Yep. All right. Well, good luck there. I know Sandy talked a lot about operating cash flow, but I look at working capital. You unwound a lot of it in the second half, but still ended up overall negative for the year, negative the year before. Are we at a balanced state of working capital now, do you think? Or is there more you can do over the course of 26? And will we see that typical... Build first half, unwind second half again. Thanks.
Danny? Yeah, so look, I do think other than the Gemco finished goods, the Australian Manganese finished goods inventories, we are at normalised levels, Glyn, so good question. Definitely seeing that normalised in this half. We do expect Gemco to unwind, though, so obviously now we've got that wharf up and operational and we are putting all those volumes to market. We do expect to see that unwind in the half. Not anticipating a particular trend line around sort of material shifts in what we're holding. As you know, that is quite variable, just basis, the trade flows that we have in the business and just the nature of aluminium in particular, which is just a high-cost inventory.
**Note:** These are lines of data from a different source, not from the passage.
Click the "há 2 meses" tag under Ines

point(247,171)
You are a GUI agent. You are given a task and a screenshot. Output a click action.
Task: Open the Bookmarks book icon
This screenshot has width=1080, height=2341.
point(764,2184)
So when it clears, you can see quite a bit of volatility in the working cap over time. All right.
One of the most congested ports in the world is Richards Bay. Yeah. And we continue to sort of watch that with interest.
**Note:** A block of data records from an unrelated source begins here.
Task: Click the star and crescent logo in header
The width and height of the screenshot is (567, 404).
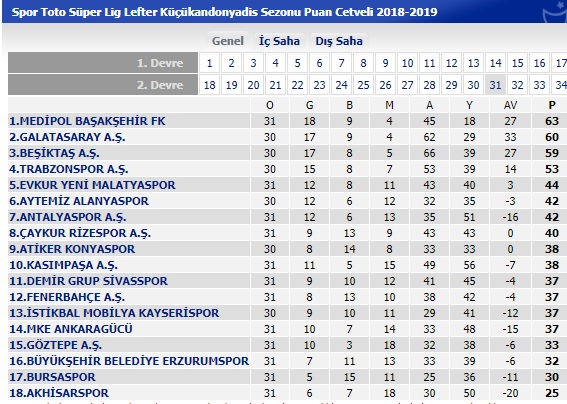Action: 555,12
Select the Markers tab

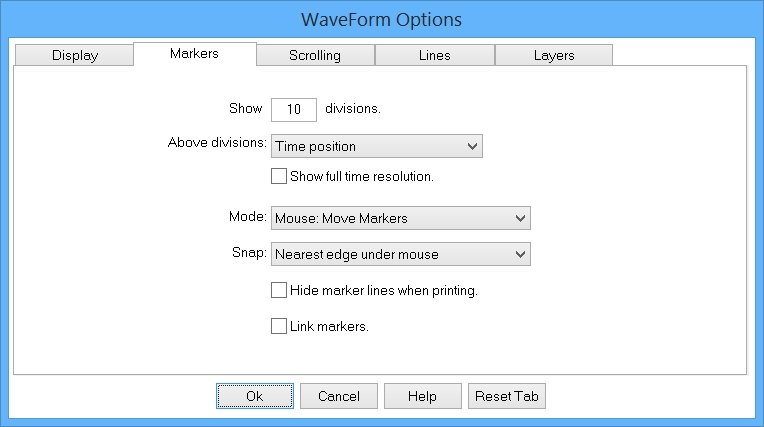(x=194, y=54)
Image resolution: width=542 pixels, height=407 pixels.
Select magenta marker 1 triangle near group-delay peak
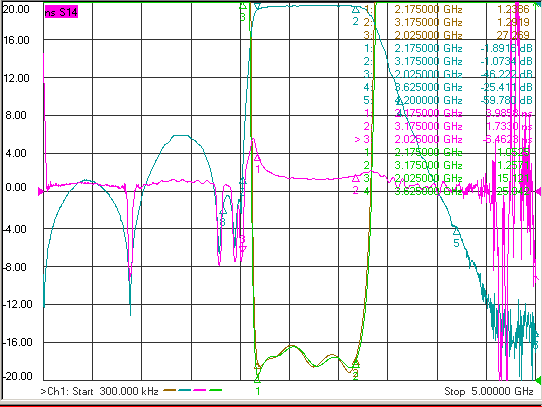[257, 158]
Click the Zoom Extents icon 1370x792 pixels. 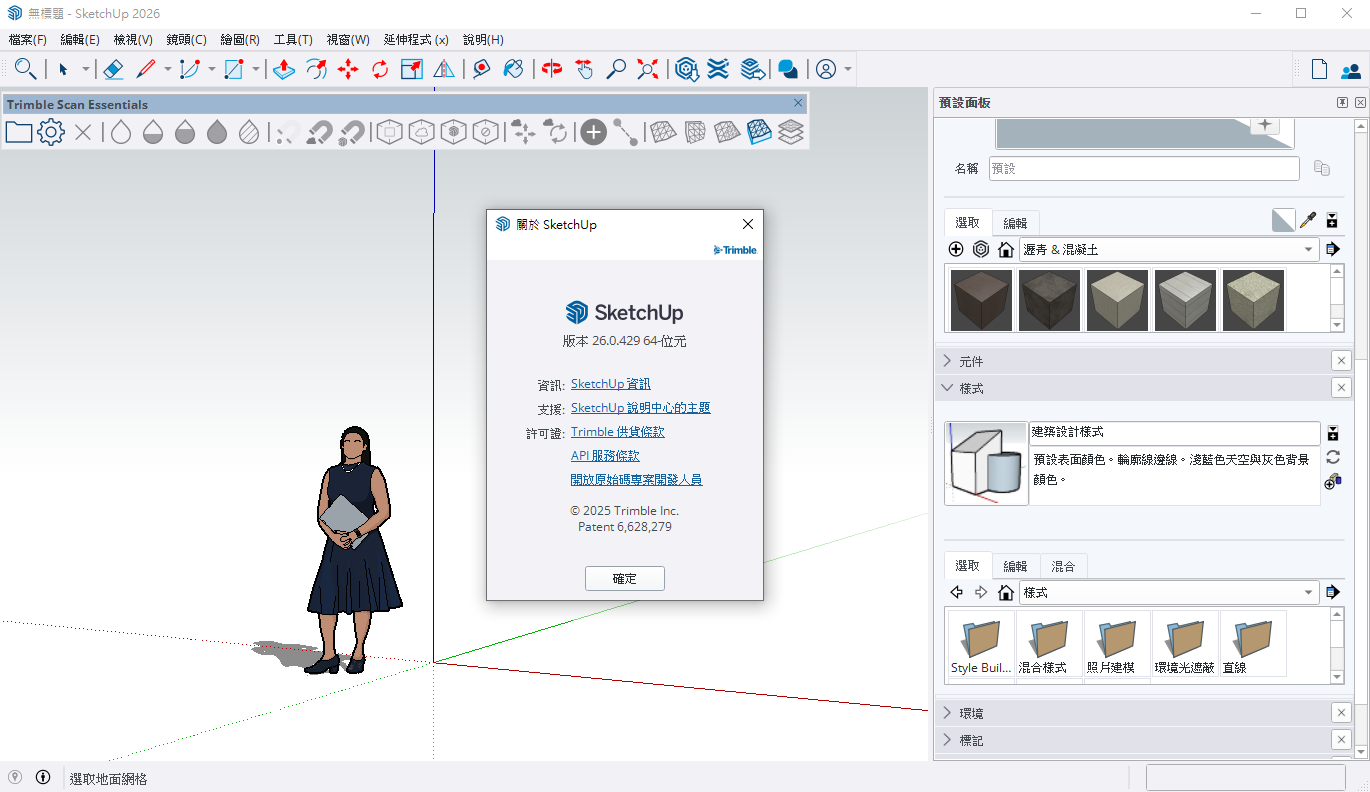648,69
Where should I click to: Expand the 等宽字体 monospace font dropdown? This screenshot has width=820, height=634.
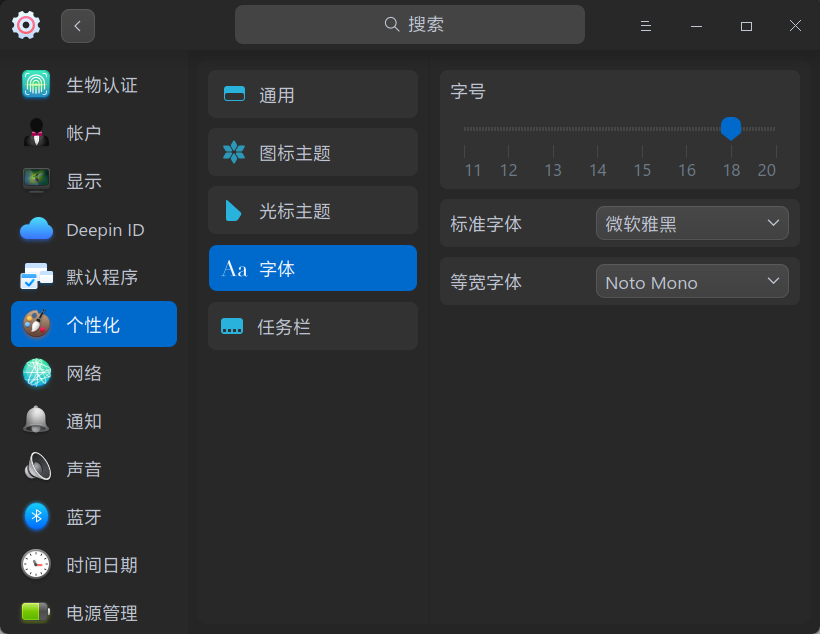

Yep. All right. And any comments... Graham, you'd like to share? I mean, you talked in detail about alumina, but there's the rest of the business at aluminium level. Does that view change there?
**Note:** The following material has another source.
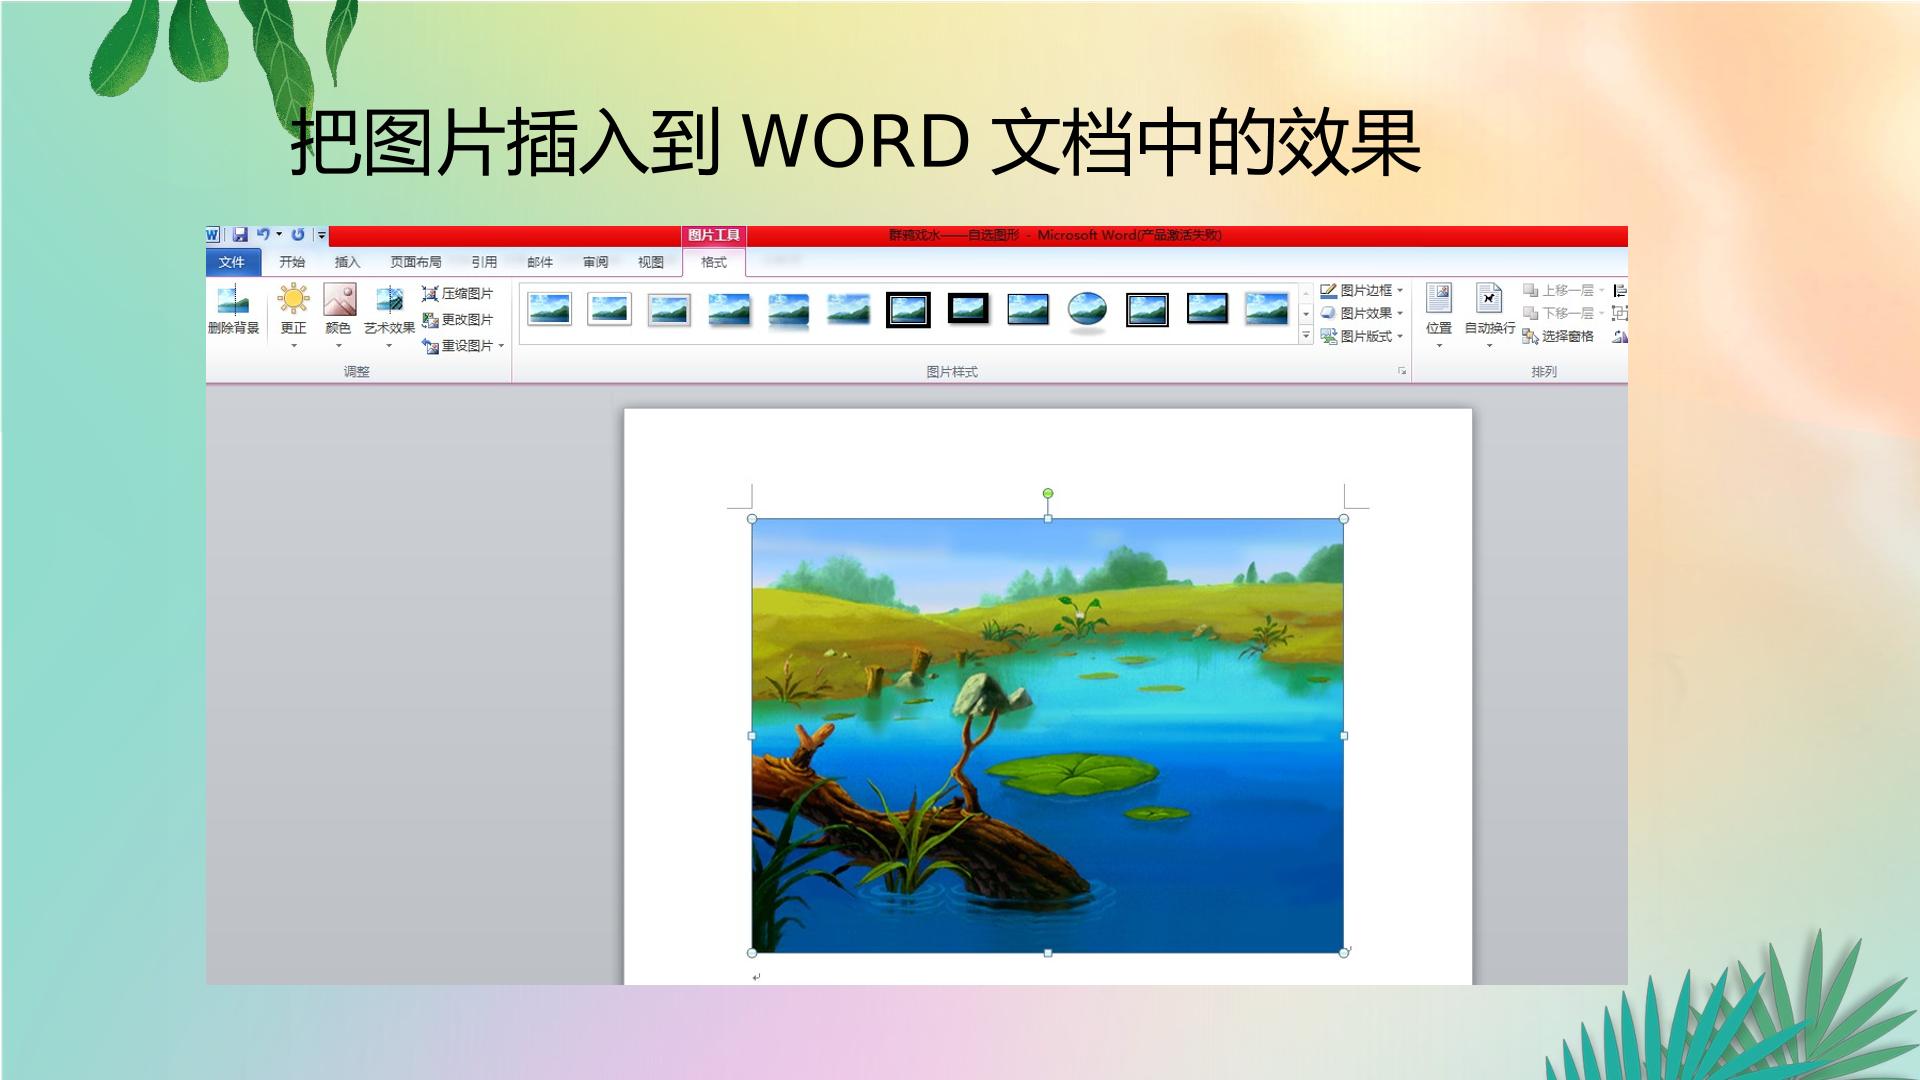Viewport: 1920px width, 1080px height.
Task: Switch to the Insert (插入) tab
Action: click(347, 262)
Look, again, I wouldn't say we'd have a dramatic change in our long-term price. I think the thesis that we still talk about, obviously, is that cap coming into place in China, which we continue to see. And if you think back over the previous couple of decades... you know, ex-China's growth has been something like 20% where the vast majority of growth has come out of China. Whereas if you look forward and you sort of take it out another 10 years the other way, it's switched now where you probably need ex-China supply to grow about 90%. The challenge with aluminium has never been about demand. It's always been about cheap, low cost, you know, subsidised smelters in China. That dynamic we feel is shifting, which provides price support.
All right, thanks again.
There are no further questions at this time. I'll now hand the call back to Mr. Kerr for closing remarks.
Thanks, everyone. I appreciate you taking the time today. We know it's a busy day. But look, in closing, we've continued to simplify and improve our portfolio. Our operations are performing really well. Our balance sheet is strong. We have a pipeline of base metal options that are potential to underpin significant growth, and our unchanged capital management framework is designed to reward shareholders as we capitalize on increasing demand for the minerals and metals needed for the global energy transition. Again, thanks, everyone, for your time today. I look forward to seeing you on the road.
That does conclude our conference for today. Thank you for participating. You may now disconnect.